Ich komme mir ja bald vor wie an einem Laufsteg der nächtlichen Eitelkeiten -
Das Sehen in der Nacht ist kein Spaß, sondern verflucht reale Notwendigkeit. Zum Sehen gehört zwangsläufig auch das gesehen werden, welches automatisch ersterem folgt.
Ich hasse es wie die Pest, wenn ich auf unbeleuchteter Straße auf einmal eine dunkel gekleidete Knalltüte ohne Licht gerade noch rechtzeitig entdecke, während ich zum Beispiel wegen einem Fußgänger einen halben Meter oder mehr ausholen muss. Diese von Allmacht beseelten Freibriefler haben dabei sogar noch den Vorteil, dass ich ihnen ein Stückchen Weges zum Tage mache. Trotzdem sehen sie in ihrer Schwarzumnachtung nicht ein, selbst für ein Ausweichen oder eine kurze Geschwindigkeitsreduktion zu sorgen, sondern überlassen es dem, der sie gar nicht sehen kann.

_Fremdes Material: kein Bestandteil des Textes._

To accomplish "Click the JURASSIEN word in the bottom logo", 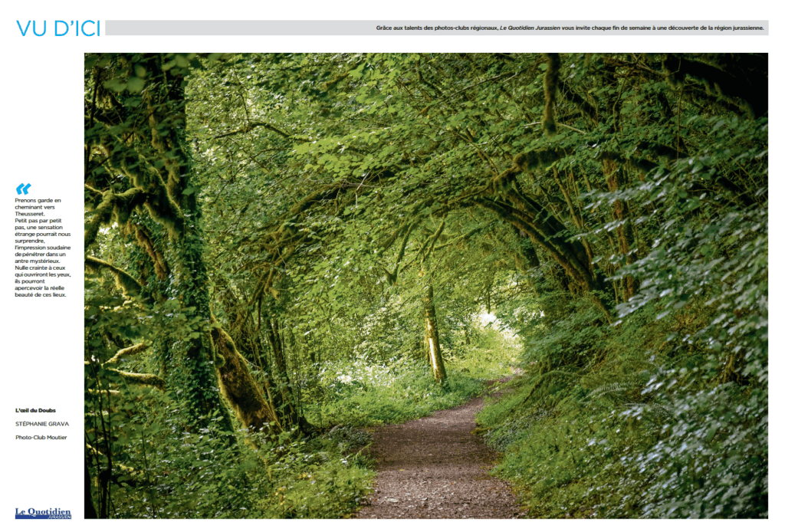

Bei zwischenmenschlichen Beziehungen würde man ein solches Verhalten wohl als fehlende Fähigkeit zur Empathie einordnen, im Verkehr hört für mich alles auf. Es ist mir völlig wurscht, ob mich jemand versteht oder nicht. Im Zweifel - und wenn ich ihn mag - gibt es sicher genügend Gelegenheiten, zumindest eine Basis zu finden. Im Verkehr aber ist es genau in der Sekunde des Zusammentreffens auch schon vorbei. Hats gekracht, ist der schwarze Mann zwar der Depp, doch ich bin möglicherweise in der Folge ein lebenslanger.
Wenn mir jemand erklärt, dass solche Typen sich so sehr auf das Fahren ohne Licht einstellen, dass ihnen in der Regel vielleicht sogar weniger passiert als den erleuchteten, hat er solcherlei Begegnungen der höchsten Unart allzu selten gehabt. Zu seinem Glück!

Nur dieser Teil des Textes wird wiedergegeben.